Lambik / Lambic/ Lambiek
C’est triste, mais à peine une dizaine de brasseurs et d’assembleurs préservent le précieux héritage du lambic. La production totale est inférieure à celle des plus grandes microbrasseries québécoises. Néanmoins, le lambic représente une bière mythique, une vraie gorgée d’histoire !
Le lambic servi brut est rare, offert dans quelques cafés spécialisés et à la brasserie. Il porte alors la mention Jonge, qui signifie « jeune » en Flamand, ou Oude, qui signifie « vieux ». Le lambic brut est une bière évolutive, relativement sage, polie, doucement rafraîchissante et fraîche dans son jeune âge, soit au cours de sa première année.

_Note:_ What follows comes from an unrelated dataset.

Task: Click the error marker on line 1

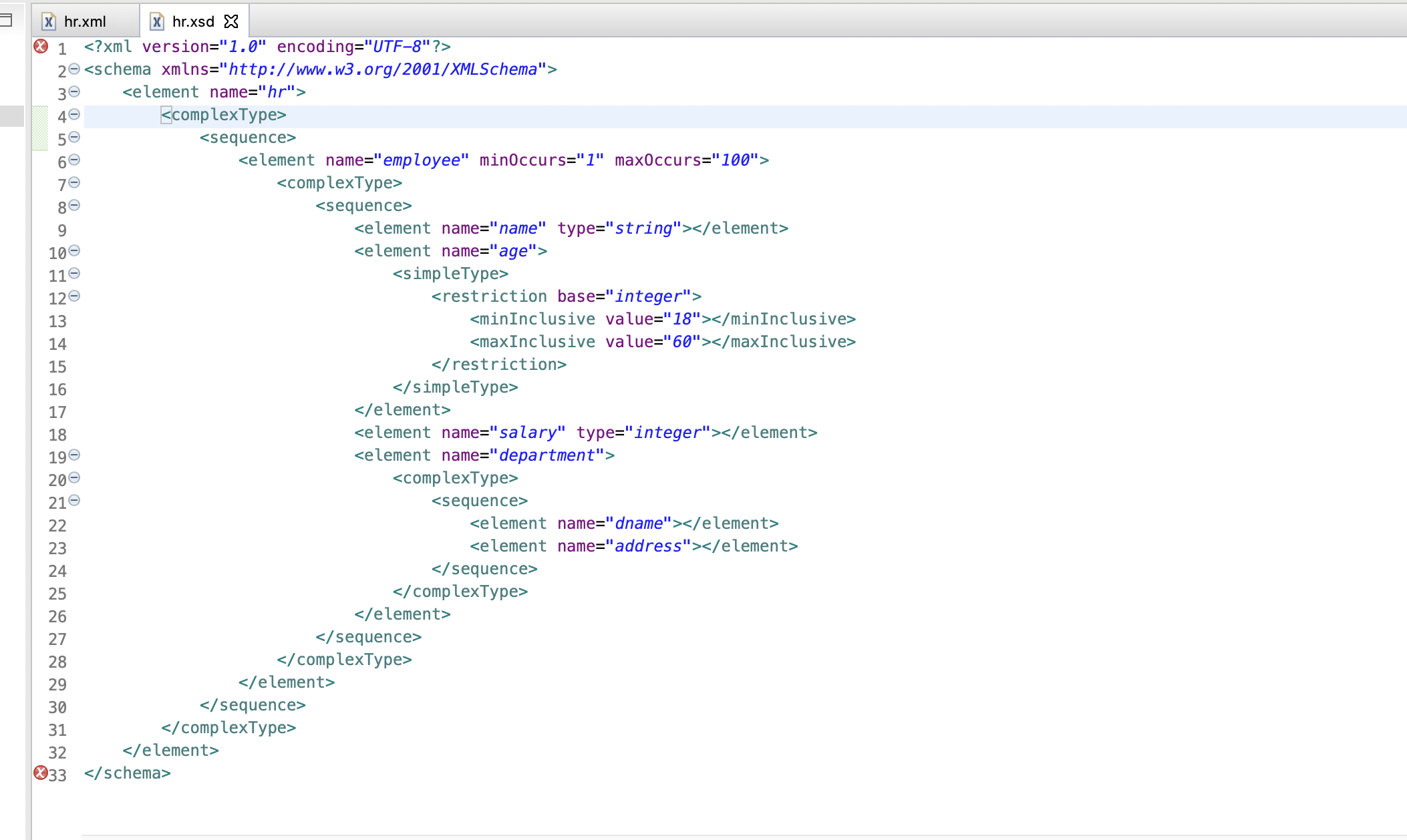Action: point(41,46)
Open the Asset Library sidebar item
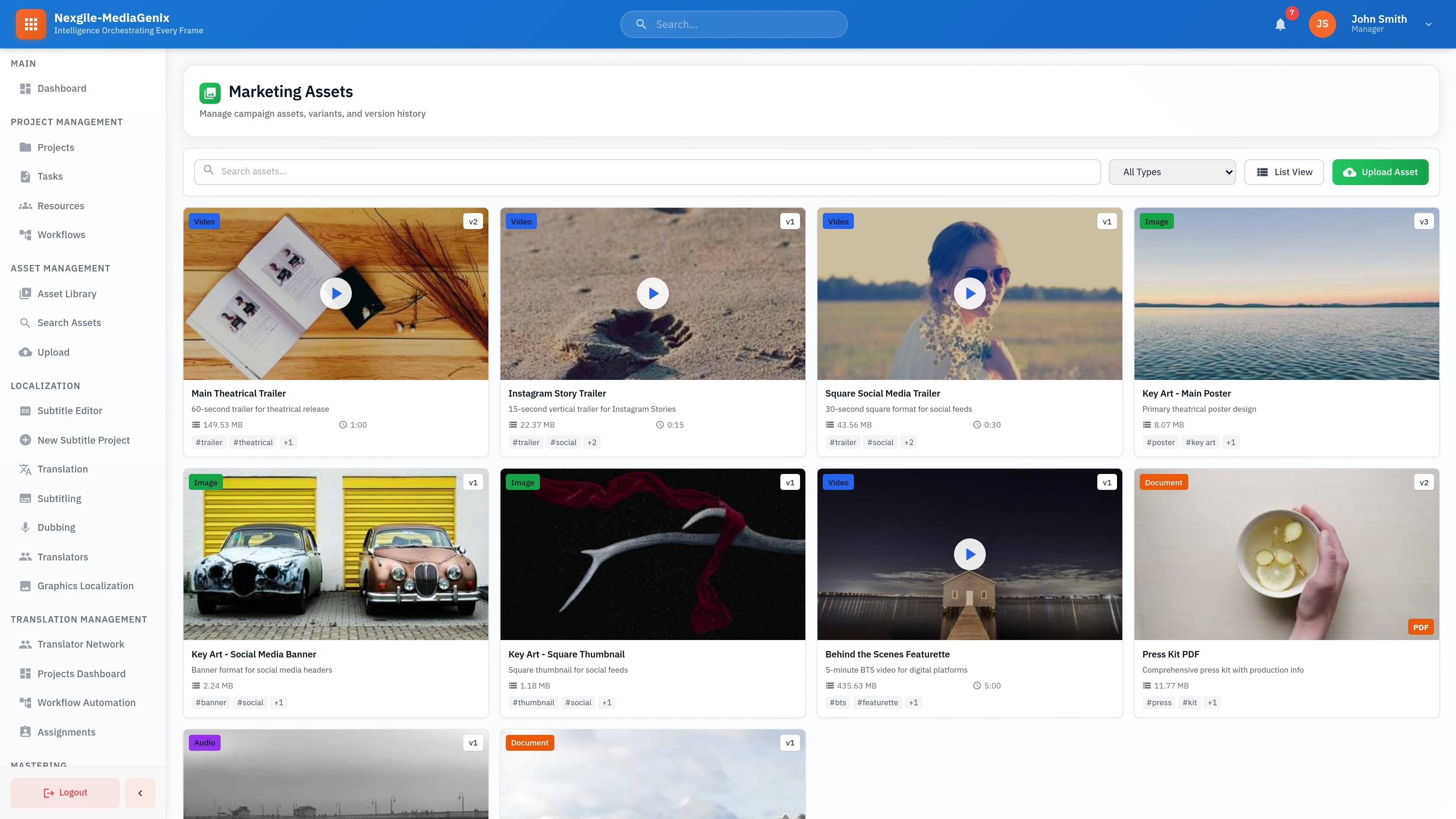 click(67, 293)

Il s’acidifie, s’assèche et développe son caractère en vieillissant, les lambics servis comme Oude ayant majoritairement 2 à 3 ans. Il devient alors boisé, acide et très complexe. Il dégage des arômes fermiers pouvant rappeler le cuir, les fleurs sauvages, la transpiration, le foin, le cheval, le citron. Dans tous les cas, le houblon n’est utilisé que pour ses qualités préservatives. Exemples typiques : Girardin Jonge Lambik, Girardin Oude Lambik, De Cam Oude Lambiek, Cantillon Bruocsella (les deux derniers étant embouteillés)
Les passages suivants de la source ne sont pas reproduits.